During the past three decades enormous progress was achieved in leishmaniasis research. We are now beginning to understand the intimate relationship between Leishmania parasites, vectors and hosts. I feel that we should put in practice the scientific information gained in the past decades and improve the management of the disease in Brazil and other endemic countries. Of course, sandfly vectors will never be eliminated from this planet, and there will always be people living in high-risk areas. Still, our priority should be to reduce the level of exposure through better housing conditions. We also need to reduce the number of clinical cases and deaths through better nutrition and increased access to healthcare services. Improved quality of life and a reduction in socio-economic disparities in the tropics could reduce leishmaniasis and many other neglected tropical diseases.

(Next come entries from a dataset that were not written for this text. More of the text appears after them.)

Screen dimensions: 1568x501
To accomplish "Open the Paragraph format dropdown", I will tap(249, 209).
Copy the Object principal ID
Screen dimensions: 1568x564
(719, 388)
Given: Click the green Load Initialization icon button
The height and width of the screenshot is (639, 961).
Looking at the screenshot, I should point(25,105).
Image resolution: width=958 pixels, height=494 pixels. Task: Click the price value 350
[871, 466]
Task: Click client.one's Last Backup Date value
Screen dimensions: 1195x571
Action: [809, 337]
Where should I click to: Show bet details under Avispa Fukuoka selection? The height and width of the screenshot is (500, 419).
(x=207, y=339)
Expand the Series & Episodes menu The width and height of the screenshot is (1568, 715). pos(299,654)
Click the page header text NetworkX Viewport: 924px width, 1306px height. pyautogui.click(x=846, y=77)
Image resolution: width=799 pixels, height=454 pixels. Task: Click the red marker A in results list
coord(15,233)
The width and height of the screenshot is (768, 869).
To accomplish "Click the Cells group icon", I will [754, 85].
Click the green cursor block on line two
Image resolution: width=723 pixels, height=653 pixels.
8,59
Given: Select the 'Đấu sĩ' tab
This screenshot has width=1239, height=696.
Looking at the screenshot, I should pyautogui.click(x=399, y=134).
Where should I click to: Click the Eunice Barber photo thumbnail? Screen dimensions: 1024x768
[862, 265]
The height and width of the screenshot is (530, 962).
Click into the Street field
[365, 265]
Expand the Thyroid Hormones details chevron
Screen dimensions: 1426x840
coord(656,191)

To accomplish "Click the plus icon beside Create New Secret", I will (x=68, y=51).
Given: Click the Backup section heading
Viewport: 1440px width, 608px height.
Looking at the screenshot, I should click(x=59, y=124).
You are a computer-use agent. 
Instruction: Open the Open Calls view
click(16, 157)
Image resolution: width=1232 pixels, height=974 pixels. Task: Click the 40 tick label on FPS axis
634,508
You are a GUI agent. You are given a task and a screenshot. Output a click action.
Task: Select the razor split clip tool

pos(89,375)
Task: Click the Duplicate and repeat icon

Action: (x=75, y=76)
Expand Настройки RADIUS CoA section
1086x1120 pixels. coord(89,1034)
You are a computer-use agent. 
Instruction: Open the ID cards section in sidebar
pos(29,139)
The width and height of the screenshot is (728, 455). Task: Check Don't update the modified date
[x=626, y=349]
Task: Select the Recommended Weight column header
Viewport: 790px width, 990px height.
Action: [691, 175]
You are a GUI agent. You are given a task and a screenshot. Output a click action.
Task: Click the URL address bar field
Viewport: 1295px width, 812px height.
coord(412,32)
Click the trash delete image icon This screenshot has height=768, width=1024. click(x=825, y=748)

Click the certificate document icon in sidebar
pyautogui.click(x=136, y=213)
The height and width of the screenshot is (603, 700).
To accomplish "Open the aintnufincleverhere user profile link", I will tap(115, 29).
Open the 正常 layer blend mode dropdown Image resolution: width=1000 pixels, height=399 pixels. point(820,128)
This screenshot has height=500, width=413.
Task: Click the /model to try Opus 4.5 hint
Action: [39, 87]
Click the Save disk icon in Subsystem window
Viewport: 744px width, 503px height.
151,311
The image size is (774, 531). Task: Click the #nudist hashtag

Unable to stand on its own: This dog was the first real case of visceral leishmaniasis that Filipe Dantas-Torres saw during his studies – on a trip to a remote area in Northeastern Brazil.


Of course, I endorse the one health initiative because humans, animals and the environment are part of the whole. We need to encourage physicians and veterinarians to exercise a holistic view during their clinical practice. As researchers, we also need to look at the whole – the children who hide their faces in shame, the sicky and the healthy dogs and the people afraid of both of them – if we are to understand the parts. Just like a puzzle.